What the exercise asks. Restate the listing below with no word altered.

Supplied entries.
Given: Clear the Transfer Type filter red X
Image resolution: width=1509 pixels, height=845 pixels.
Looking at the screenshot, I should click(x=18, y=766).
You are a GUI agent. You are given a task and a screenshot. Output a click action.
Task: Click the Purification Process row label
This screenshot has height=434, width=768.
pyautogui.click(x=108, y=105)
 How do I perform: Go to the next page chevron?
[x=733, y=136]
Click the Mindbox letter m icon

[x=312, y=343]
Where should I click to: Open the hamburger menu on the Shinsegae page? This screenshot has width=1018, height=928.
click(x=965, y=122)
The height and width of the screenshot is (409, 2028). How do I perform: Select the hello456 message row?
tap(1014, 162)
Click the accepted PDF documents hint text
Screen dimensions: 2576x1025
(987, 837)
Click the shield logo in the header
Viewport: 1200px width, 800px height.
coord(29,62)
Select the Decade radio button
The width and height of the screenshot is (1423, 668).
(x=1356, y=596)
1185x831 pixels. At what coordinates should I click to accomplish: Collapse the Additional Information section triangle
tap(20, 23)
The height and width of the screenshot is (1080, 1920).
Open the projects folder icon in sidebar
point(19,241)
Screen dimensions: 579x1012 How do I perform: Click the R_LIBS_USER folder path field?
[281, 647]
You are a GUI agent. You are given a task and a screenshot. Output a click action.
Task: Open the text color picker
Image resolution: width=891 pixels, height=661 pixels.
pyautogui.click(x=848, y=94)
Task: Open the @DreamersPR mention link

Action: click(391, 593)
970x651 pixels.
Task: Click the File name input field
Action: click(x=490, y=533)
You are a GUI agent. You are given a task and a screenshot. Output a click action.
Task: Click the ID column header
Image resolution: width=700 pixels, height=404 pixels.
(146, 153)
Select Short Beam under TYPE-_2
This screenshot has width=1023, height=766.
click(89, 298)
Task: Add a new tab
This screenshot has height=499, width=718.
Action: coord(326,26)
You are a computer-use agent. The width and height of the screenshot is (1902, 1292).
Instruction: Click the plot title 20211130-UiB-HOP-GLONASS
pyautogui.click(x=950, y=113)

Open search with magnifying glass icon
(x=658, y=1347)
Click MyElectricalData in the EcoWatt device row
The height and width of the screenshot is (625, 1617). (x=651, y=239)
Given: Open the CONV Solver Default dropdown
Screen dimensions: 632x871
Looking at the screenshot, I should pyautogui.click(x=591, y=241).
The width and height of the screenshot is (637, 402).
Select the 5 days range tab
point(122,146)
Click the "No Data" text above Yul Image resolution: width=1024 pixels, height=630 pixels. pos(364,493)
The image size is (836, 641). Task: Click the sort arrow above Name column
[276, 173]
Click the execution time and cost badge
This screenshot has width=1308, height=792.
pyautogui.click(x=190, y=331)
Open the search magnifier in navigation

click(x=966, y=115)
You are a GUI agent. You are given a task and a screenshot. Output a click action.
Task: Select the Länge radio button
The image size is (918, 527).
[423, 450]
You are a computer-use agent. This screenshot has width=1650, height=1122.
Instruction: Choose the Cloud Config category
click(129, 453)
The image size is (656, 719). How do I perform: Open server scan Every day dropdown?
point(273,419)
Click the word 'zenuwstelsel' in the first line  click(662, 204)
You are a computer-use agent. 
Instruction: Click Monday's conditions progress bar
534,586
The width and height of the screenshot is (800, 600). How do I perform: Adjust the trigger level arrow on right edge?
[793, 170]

Exercise output.
Given: Clear the Transfer Type filter red X
Image resolution: width=1509 pixels, height=845 pixels.
Looking at the screenshot, I should click(x=18, y=766).
You are a GUI agent. You are given a task and a screenshot. Output a click action.
Task: Click the Purification Process row label
This screenshot has height=434, width=768.
pyautogui.click(x=108, y=105)
 How do I perform: Go to the next page chevron?
[x=733, y=136]
Click the Mindbox letter m icon

[x=312, y=343]
Where should I click to: Open the hamburger menu on the Shinsegae page? This screenshot has width=1018, height=928.
click(x=965, y=122)
The height and width of the screenshot is (409, 2028). How do I perform: Select the hello456 message row?
tap(1014, 162)
Click the accepted PDF documents hint text
Screen dimensions: 2576x1025
(987, 837)
Click the shield logo in the header
Viewport: 1200px width, 800px height.
coord(29,62)
Select the Decade radio button
The width and height of the screenshot is (1423, 668).
(x=1356, y=596)
1185x831 pixels. At what coordinates should I click to accomplish: Collapse the Additional Information section triangle
tap(20, 23)
The height and width of the screenshot is (1080, 1920).
Open the projects folder icon in sidebar
point(19,241)
Screen dimensions: 579x1012 How do I perform: Click the R_LIBS_USER folder path field?
[281, 647]
You are a GUI agent. You are given a task and a screenshot. Output a click action.
Task: Open the text color picker
Image resolution: width=891 pixels, height=661 pixels.
pyautogui.click(x=848, y=94)
Task: Open the @DreamersPR mention link

Action: click(391, 593)
970x651 pixels.
Task: Click the File name input field
Action: click(x=490, y=533)
You are a GUI agent. You are given a task and a screenshot. Output a click action.
Task: Click the ID column header
Image resolution: width=700 pixels, height=404 pixels.
(146, 153)
Select Short Beam under TYPE-_2
This screenshot has width=1023, height=766.
click(89, 298)
Task: Add a new tab
This screenshot has height=499, width=718.
Action: coord(326,26)
You are a computer-use agent. The width and height of the screenshot is (1902, 1292).
Instruction: Click the plot title 20211130-UiB-HOP-GLONASS
pyautogui.click(x=950, y=113)

Open search with magnifying glass icon
(x=658, y=1347)
Click MyElectricalData in the EcoWatt device row
The height and width of the screenshot is (625, 1617). (x=651, y=239)
Given: Open the CONV Solver Default dropdown
Screen dimensions: 632x871
Looking at the screenshot, I should pyautogui.click(x=591, y=241).
The width and height of the screenshot is (637, 402).
Select the 5 days range tab
point(122,146)
Click the "No Data" text above Yul Image resolution: width=1024 pixels, height=630 pixels. pos(364,493)
The image size is (836, 641). Task: Click the sort arrow above Name column
[276, 173]
Click the execution time and cost badge
This screenshot has width=1308, height=792.
pyautogui.click(x=190, y=331)
Open the search magnifier in navigation

click(x=966, y=115)
You are a GUI agent. You are given a task and a screenshot. Output a click action.
Task: Select the Länge radio button
The image size is (918, 527).
[423, 450]
You are a computer-use agent. This screenshot has width=1650, height=1122.
Instruction: Choose the Cloud Config category
click(129, 453)
The image size is (656, 719). How do I perform: Open server scan Every day dropdown?
point(273,419)
Click the word 'zenuwstelsel' in the first line  click(662, 204)
You are a computer-use agent. 
Instruction: Click Monday's conditions progress bar
534,586
The width and height of the screenshot is (800, 600). How do I perform: Adjust the trigger level arrow on right edge?
[793, 170]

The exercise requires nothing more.